== SOURCE MATERIAL ==
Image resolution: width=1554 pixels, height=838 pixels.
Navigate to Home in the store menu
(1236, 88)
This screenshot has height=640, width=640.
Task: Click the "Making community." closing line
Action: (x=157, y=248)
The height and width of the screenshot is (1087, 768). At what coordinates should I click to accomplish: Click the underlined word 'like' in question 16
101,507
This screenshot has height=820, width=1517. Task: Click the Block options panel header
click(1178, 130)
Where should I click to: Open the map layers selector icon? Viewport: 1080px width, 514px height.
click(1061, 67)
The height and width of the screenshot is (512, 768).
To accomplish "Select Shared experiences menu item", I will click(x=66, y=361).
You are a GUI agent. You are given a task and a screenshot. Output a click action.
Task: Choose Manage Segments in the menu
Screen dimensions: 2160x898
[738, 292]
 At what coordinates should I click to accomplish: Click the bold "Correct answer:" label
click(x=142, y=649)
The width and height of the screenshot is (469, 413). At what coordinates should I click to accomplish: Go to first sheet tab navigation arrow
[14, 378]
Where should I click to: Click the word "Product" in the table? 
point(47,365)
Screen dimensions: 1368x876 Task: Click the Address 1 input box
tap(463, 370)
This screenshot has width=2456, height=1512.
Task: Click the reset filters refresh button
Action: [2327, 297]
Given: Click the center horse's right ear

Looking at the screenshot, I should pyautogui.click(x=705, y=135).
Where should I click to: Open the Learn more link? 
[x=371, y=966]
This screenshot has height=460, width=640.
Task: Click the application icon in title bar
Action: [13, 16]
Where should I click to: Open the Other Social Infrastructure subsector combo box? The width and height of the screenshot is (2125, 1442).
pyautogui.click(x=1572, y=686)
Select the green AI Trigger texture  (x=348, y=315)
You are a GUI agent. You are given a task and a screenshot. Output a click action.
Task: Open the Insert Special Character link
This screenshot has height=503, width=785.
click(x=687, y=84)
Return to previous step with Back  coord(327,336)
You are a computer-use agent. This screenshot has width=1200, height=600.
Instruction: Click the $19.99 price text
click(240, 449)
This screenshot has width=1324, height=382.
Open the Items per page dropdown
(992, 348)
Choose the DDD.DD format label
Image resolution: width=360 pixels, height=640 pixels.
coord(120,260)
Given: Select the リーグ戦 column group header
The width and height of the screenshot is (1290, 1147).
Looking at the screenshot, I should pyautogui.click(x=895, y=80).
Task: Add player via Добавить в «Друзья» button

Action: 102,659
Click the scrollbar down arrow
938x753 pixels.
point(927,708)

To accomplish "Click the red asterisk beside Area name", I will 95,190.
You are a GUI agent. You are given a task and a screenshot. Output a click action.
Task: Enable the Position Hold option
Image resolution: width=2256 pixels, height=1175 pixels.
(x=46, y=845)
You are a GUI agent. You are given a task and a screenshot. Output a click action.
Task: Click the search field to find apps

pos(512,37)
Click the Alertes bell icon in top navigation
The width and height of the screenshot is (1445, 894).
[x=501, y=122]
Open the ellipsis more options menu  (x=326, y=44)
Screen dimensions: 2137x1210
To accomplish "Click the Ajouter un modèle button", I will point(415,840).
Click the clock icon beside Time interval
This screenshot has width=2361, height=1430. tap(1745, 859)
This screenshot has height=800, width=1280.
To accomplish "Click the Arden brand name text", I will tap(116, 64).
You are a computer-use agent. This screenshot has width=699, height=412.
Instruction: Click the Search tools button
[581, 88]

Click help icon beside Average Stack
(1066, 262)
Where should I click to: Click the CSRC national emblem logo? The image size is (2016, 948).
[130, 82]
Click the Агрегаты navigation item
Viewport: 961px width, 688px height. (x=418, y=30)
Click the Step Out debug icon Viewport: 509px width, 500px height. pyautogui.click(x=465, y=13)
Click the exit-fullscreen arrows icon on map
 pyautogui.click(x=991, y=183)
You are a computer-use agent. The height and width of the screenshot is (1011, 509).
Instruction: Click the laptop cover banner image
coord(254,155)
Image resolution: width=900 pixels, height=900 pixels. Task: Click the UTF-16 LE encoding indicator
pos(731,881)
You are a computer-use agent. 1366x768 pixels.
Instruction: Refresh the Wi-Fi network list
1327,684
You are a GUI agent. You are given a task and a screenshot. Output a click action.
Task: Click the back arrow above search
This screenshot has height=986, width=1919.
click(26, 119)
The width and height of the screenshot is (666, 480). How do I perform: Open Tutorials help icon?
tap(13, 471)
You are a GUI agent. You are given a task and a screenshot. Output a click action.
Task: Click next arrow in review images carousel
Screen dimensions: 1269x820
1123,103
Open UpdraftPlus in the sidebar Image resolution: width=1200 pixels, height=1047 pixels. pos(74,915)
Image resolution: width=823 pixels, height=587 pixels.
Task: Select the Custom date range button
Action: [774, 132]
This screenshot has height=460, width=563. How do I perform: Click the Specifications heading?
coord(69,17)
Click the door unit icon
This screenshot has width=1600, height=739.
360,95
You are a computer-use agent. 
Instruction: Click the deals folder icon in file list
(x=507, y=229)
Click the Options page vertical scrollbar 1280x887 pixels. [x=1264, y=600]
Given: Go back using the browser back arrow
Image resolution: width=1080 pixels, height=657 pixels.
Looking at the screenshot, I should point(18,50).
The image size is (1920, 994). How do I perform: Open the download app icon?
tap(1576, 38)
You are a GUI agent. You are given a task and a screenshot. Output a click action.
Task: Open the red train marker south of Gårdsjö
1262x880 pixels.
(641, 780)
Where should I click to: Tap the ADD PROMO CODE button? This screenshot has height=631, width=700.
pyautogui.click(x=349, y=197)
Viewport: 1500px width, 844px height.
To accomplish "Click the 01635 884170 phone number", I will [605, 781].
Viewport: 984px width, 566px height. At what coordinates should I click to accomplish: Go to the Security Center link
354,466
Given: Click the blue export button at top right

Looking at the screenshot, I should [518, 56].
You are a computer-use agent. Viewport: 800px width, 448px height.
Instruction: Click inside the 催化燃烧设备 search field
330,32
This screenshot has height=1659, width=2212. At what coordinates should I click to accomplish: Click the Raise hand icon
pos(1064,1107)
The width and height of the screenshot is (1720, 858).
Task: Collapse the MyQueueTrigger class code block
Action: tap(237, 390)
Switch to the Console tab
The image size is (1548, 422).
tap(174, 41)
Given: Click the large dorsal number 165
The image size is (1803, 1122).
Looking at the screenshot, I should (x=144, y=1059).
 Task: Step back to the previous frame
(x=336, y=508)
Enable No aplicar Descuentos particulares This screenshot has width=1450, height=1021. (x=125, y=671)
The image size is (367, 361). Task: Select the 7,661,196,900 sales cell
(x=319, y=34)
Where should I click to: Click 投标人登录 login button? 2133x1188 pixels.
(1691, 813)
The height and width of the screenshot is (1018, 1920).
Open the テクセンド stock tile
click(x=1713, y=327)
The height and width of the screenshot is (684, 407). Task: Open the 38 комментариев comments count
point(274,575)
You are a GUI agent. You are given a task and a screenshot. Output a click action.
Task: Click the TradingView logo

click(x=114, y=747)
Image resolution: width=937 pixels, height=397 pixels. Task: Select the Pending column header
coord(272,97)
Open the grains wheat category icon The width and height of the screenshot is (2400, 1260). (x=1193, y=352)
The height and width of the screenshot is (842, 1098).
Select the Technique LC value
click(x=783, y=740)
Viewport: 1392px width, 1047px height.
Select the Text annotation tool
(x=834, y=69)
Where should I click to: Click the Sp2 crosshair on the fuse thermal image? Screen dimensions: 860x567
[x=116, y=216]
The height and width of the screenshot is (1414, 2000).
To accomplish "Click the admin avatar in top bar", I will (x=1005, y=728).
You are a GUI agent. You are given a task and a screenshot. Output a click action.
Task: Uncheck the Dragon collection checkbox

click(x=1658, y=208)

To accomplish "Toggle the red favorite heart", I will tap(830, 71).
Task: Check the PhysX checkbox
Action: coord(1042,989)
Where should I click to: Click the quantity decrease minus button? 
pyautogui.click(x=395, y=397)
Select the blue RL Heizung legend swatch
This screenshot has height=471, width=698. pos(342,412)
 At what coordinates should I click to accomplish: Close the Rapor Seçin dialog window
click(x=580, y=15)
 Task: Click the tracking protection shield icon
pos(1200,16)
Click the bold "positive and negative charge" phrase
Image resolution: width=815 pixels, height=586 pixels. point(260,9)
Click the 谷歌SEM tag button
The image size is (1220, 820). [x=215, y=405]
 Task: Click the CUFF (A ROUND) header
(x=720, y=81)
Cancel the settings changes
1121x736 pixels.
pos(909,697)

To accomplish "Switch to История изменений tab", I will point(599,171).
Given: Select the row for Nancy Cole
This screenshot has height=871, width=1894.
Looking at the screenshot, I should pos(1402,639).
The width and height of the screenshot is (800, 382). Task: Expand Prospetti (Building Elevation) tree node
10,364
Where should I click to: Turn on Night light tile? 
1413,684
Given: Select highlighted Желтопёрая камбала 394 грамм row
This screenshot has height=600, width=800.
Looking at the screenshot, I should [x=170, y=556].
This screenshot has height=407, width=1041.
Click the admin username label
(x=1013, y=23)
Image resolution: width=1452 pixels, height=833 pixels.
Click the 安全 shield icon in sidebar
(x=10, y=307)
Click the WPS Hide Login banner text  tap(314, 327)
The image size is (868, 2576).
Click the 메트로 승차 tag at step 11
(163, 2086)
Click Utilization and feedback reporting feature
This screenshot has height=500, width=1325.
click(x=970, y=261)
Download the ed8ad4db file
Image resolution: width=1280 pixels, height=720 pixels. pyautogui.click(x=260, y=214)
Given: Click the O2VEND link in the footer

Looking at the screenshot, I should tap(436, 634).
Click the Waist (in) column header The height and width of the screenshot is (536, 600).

== WHAT IS BEING ASKED ==
Reproduce the entries above verbatim, from the line that contains "The height and width of the screenshot is (1414, 2000)." through the final line of the entries, including both.

== SOLUTION TO THE EXERCISE ==
The height and width of the screenshot is (1414, 2000).
To accomplish "Click the admin avatar in top bar", I will (x=1005, y=728).
You are a GUI agent. You are given a task and a screenshot. Output a click action.
Task: Uncheck the Dragon collection checkbox

click(x=1658, y=208)

To accomplish "Toggle the red favorite heart", I will tap(830, 71).
Task: Check the PhysX checkbox
Action: coord(1042,989)
Where should I click to: Click the quantity decrease minus button? 
pyautogui.click(x=395, y=397)
Select the blue RL Heizung legend swatch
This screenshot has height=471, width=698. pos(342,412)
 At what coordinates should I click to accomplish: Close the Rapor Seçin dialog window
click(x=580, y=15)
 Task: Click the tracking protection shield icon
pos(1200,16)
Click the bold "positive and negative charge" phrase
Image resolution: width=815 pixels, height=586 pixels. point(260,9)
Click the 谷歌SEM tag button
The image size is (1220, 820). [x=215, y=405]
 Task: Click the CUFF (A ROUND) header
(x=720, y=81)
Cancel the settings changes
1121x736 pixels.
pos(909,697)

To accomplish "Switch to История изменений tab", I will point(599,171).
Given: Select the row for Nancy Cole
This screenshot has height=871, width=1894.
Looking at the screenshot, I should pos(1402,639).
The width and height of the screenshot is (800, 382). Task: Expand Prospetti (Building Elevation) tree node
10,364
Where should I click to: Turn on Night light tile? 
1413,684
Given: Select highlighted Желтопёрая камбала 394 грамм row
This screenshot has height=600, width=800.
Looking at the screenshot, I should [x=170, y=556].
This screenshot has height=407, width=1041.
Click the admin username label
(x=1013, y=23)
Image resolution: width=1452 pixels, height=833 pixels.
Click the 安全 shield icon in sidebar
(x=10, y=307)
Click the WPS Hide Login banner text  tap(314, 327)
The image size is (868, 2576).
Click the 메트로 승차 tag at step 11
(163, 2086)
Click Utilization and feedback reporting feature
This screenshot has height=500, width=1325.
click(x=970, y=261)
Download the ed8ad4db file
Image resolution: width=1280 pixels, height=720 pixels. pyautogui.click(x=260, y=214)
Given: Click the O2VEND link in the footer

Looking at the screenshot, I should tap(436, 634).
Click the Waist (in) column header The height and width of the screenshot is (536, 600).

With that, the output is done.